What this means is that once you begin repayment, you should never be surprised by a capitalization event. Your interest will continue to accrue every single day but it will not be added on to the principal unless one of the above factors takes place. Because the principal does not change, the amount of interest accruing remains constant. No matter how big the number gets, the rate of interest accrual remains the same until a capitalization event occurs. Paying down a little extra interest itself now as opposed to later does not change the natural history or your loans or alter the amount needed to pay them down.
In the REPAYE program, half of any accrued interest that is not covered by your monthly payment is forgiven. Therefore, the lower your monthly payment, the lower your effective rate. That doesn’t mean you shouldn’t still set aside more money every month toward debt repayment, just that there is a real financial benefit to paying as little as possible directly to the servicer in the short term until you are able to dent the principal.
That Money is Still Spoken For
To reiterate, I am not suggesting that you take this extra money that you could otherwise put your loans and spend it toward lifestyle inflation.
That money should be in some kind of loan payoff slush fund, such as a CD or interest-bearing online savings account like Ally Bank.
Earning 1 or 2% risk-free in a savings account will make that money go further when you finally use it on your loans. A lot different? No, of course not. But it does help just a little bit to mitigate what can be relatively high federal loan rates. Sure, it can function as an emergency fund too, but you should give that account a name like “loan money.” It’s not for vacations.
When to Deploy
If you’ve been saving money on the side for loan payoff, there are several situations in which it’s time to pull the trigger and make a large lump sum payment.
- Right before a capitalization event, such as losing your partial financial hardship in IBR or PAYE.
- Right before a private refinance.
- When your income increases enough that you’re actually able to start making substantial progress on your loans, then you can jumpstart it with your slush fund.
Caveat: if you have not consolidated your loans and have some plus loans at a higher interest rate, one could conceivably put all extra funds into paying off that loan first. Given that an individual loan will be a smaller amount, it may be feasible to make progress on it. However, in general, I recommend most people consolidate for the reasons outlined in this post.

▸ DATASET:
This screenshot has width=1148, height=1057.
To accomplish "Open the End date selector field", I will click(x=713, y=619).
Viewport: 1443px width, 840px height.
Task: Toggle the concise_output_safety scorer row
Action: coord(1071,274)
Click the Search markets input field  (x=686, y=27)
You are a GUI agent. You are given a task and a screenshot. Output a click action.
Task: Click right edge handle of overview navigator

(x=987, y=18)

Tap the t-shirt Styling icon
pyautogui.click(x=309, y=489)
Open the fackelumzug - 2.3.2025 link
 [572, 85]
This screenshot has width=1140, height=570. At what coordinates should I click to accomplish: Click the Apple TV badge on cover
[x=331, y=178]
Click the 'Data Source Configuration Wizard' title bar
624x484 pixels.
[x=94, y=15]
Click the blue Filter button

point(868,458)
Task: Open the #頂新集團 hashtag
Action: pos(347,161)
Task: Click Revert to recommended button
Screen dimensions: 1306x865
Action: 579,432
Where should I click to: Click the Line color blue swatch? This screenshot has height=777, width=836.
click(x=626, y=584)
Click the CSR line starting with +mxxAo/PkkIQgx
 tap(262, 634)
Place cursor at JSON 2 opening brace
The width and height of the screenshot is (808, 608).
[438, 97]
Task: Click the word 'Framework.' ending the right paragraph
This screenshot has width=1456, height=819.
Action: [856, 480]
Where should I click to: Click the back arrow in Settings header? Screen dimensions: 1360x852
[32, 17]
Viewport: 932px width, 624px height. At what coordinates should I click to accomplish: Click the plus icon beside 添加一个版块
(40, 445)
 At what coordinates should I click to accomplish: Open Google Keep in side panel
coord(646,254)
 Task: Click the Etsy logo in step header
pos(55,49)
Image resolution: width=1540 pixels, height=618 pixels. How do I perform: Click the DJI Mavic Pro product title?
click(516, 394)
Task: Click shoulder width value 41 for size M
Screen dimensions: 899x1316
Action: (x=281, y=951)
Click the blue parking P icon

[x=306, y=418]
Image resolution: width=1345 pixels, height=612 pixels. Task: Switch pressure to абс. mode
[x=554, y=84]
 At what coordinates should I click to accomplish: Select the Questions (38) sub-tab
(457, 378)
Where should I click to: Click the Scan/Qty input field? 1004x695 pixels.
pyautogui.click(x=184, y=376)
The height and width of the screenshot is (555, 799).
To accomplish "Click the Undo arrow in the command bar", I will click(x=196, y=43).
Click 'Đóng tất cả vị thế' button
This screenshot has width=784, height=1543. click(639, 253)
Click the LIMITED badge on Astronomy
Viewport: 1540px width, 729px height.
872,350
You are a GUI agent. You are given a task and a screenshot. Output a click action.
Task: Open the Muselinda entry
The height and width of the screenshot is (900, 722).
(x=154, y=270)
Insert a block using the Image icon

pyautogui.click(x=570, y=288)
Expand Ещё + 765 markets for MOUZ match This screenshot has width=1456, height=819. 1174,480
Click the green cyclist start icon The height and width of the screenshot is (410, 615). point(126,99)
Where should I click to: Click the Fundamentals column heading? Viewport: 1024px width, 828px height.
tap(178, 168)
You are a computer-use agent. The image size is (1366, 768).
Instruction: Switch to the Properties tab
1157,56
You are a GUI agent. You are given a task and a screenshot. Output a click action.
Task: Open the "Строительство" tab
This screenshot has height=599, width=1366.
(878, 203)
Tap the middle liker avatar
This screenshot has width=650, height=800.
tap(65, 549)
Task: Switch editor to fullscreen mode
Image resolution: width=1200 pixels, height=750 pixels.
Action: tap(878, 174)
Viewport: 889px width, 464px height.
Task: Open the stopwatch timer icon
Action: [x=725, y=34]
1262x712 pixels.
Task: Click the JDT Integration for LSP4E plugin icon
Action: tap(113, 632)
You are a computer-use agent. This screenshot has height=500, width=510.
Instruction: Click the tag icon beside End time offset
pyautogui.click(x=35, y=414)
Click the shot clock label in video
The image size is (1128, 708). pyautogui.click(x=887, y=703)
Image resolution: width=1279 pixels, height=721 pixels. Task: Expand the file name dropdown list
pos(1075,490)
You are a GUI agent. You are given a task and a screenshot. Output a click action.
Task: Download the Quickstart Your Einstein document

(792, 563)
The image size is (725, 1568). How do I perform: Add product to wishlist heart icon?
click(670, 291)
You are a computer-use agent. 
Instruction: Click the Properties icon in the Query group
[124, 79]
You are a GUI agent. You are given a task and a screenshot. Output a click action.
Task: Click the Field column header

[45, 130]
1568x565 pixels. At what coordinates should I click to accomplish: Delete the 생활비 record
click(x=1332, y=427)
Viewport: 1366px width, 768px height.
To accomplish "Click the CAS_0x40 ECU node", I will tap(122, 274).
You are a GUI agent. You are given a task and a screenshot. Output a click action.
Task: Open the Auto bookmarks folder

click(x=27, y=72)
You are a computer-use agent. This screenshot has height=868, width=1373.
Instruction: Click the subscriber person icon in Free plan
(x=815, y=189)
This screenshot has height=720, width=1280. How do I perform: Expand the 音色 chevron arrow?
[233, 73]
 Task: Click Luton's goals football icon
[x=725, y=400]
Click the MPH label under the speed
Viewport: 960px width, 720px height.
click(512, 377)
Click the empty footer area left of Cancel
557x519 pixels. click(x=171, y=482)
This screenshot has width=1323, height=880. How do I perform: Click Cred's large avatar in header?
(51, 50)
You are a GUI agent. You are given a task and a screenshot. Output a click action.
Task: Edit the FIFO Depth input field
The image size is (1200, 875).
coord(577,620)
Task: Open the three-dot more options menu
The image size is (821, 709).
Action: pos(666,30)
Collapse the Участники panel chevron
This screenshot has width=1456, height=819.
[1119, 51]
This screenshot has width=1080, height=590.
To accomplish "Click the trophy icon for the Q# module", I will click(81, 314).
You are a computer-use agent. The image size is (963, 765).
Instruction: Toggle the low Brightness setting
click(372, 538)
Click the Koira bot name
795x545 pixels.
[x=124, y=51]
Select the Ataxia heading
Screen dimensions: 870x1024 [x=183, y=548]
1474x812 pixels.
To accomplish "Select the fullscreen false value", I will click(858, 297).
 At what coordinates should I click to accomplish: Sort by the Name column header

▸ ACTIONS TO TAKE:
1. Which situations does the student loan repayment passage list as times to make a large lump sum payment from saved money?
2. Can you carry the student loan repayment passage forward from its final sentence?

▸ RESPONSES:
1.
- Right before a capitalization event, such as losing your partial financial hardship in IBR or PAYE
- Right before a private refinance
- When your income increases enough that you can start making substantial progress on your loans, so you can jumpstart it with your slush fund

2.
Maximizing the REPAYE Subsidy
One of the common REPAYE questions has been if I pay extra will it eat into my repaye subsidy and thus ultimately lose money? There has been some discussion, but the answer is supposed to be that you can. That said, I would almost never trust a servicer to ultimately apply these things correctly. As we’ve discussed above, there isn’t a great reason to do this on a routine basis. In most cases, you’d be better off leveraging that money elsewhere.
One thing to consider is that placing money into a traditional pre-tax retirement account like a pretax 401k/403b reduces your adjusted gross income (AGI), which reduces your payments by 10% of the contributed amount the following year, which in turn increases your amount of unpaid interest thus increasing your unpaid interest subsidy and ultimately lowering your effective rate. That’s a mouthful, but it means that the more you can lower your AGI, the less interest accrues on your loan.
That said, the income-lowering strategy is much more effective in reducing payments toward PSLF than in saving money on the accrued interest. For example, a $100 pre-tax contribution will lower payments the next year by $10 and would thus result in $5 of forgiven unpaid interest.
Lastly, if you are considering the possibility of PSLF
Never spend a dollar more than absolutely necessary directly on your loans until you are ready to permanently give up that plan. Any dollar extra you pay is a dollar wasted in the event of achieving loan forgiveness. Again, if you are nervous about the PSLF program, then you hedge your bets by being financially prudent in other ways, not by tilting at your loans.